━━━ Material supplied
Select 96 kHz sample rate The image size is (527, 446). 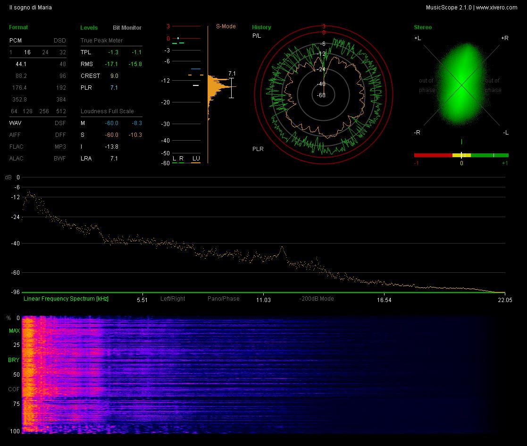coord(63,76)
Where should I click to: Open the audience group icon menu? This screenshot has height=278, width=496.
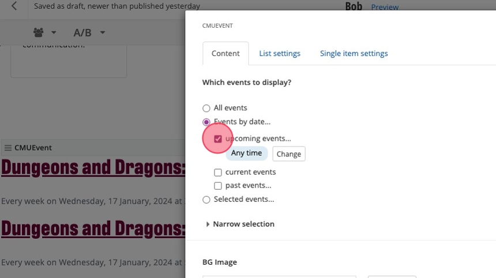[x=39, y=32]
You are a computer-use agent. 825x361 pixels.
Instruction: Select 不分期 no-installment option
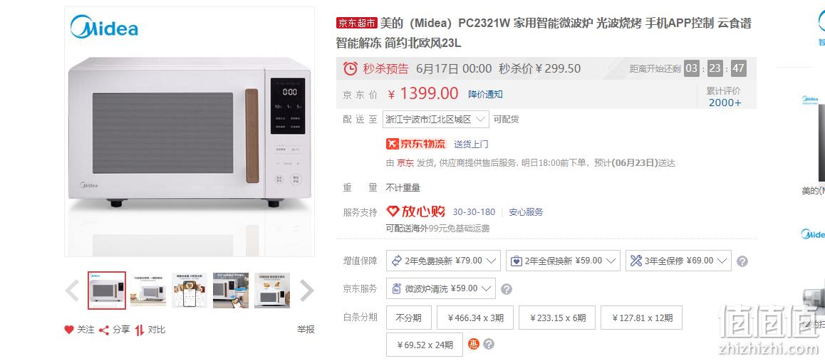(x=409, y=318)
━━━━━━
━━━ Material supplied
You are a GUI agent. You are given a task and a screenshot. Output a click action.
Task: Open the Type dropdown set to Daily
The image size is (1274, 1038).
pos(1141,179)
━━━━━━
About this task: Only the lines that contain the string "agent" are to be copied from the records.

Reply to the exercise:
You are a computer-use agent. 825x361 pixels.
You are a GUI agent. You are given a task and a screenshot. Output a click action.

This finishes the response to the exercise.